▶ _What to work on_: Given the entries that follow, write out exactly the lines starting at the one containing "Task: Open the Seam position dropdown" and ending at the one containing "Task: Click the Credits Earned label", both ends included, and only those.

▶ _Data for this exercise_:
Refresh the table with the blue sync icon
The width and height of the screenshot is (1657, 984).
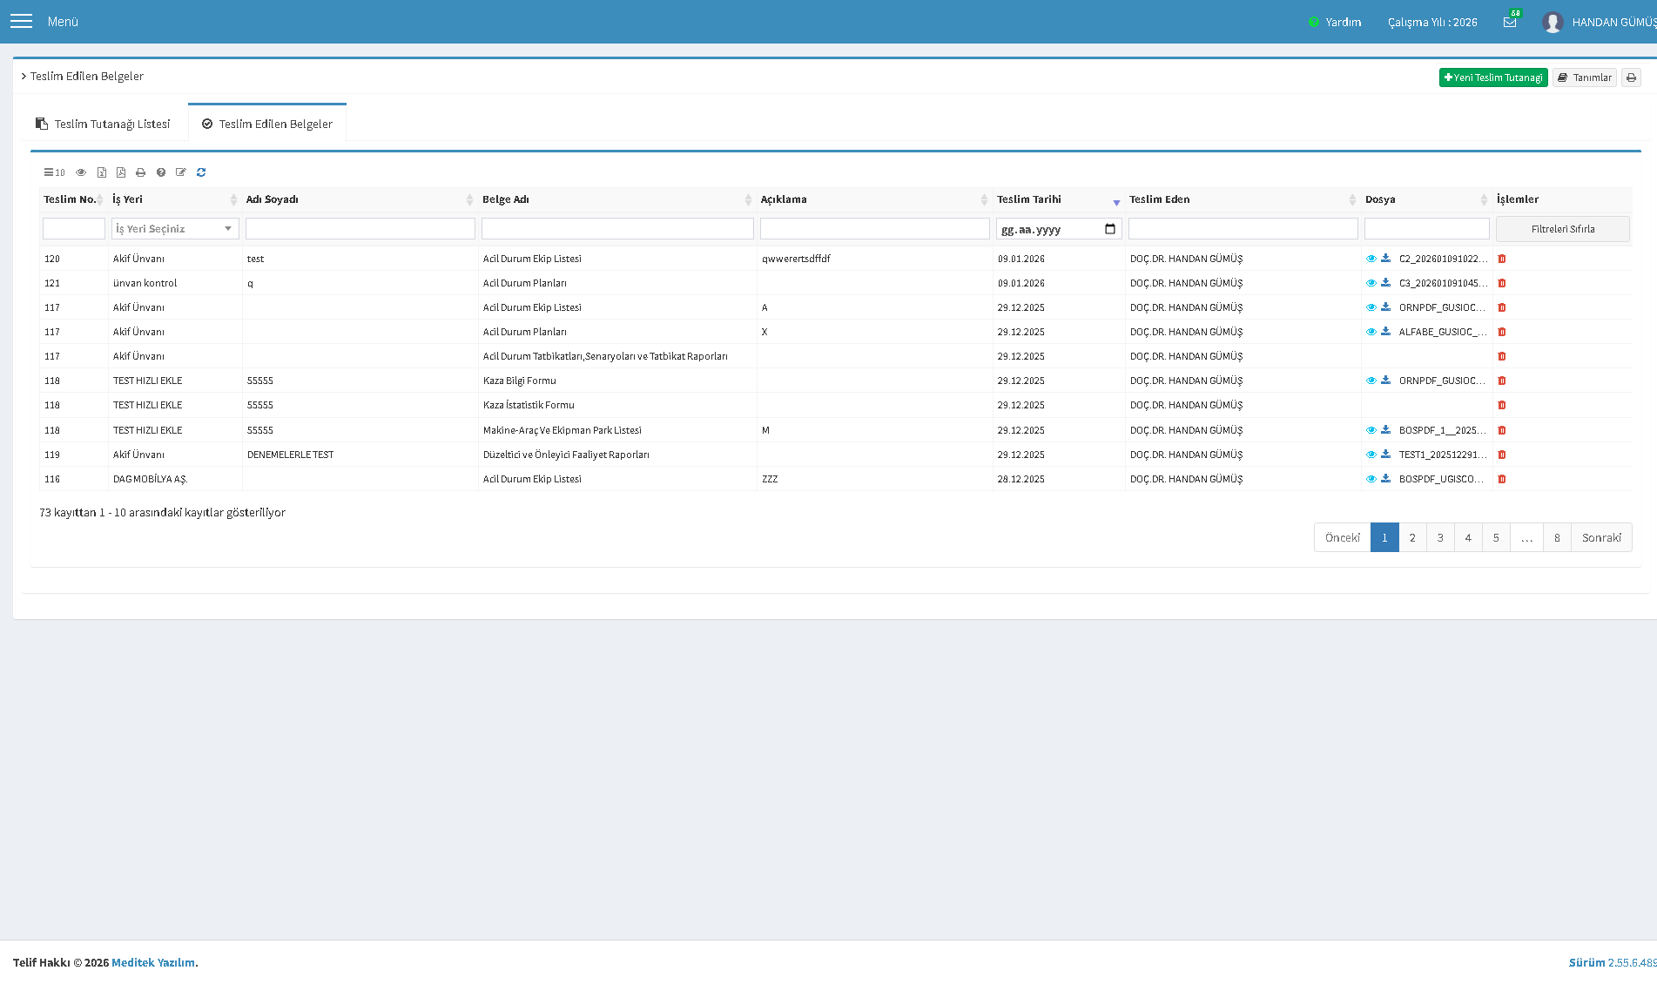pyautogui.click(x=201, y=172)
--
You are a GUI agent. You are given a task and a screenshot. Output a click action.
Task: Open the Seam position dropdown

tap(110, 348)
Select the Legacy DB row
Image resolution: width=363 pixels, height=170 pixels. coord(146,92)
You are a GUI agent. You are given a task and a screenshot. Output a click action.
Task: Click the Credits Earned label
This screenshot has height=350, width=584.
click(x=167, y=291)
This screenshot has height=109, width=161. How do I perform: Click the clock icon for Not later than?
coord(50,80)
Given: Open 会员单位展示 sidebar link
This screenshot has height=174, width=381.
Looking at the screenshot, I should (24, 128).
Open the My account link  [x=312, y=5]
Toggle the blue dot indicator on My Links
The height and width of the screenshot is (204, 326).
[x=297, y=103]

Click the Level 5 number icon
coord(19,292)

▶ _Expected answer_:
Task: Open the Seam position dropdown

tap(110, 348)
Select the Legacy DB row
Image resolution: width=363 pixels, height=170 pixels. coord(146,92)
You are a GUI agent. You are given a task and a screenshot. Output a click action.
Task: Click the Credits Earned label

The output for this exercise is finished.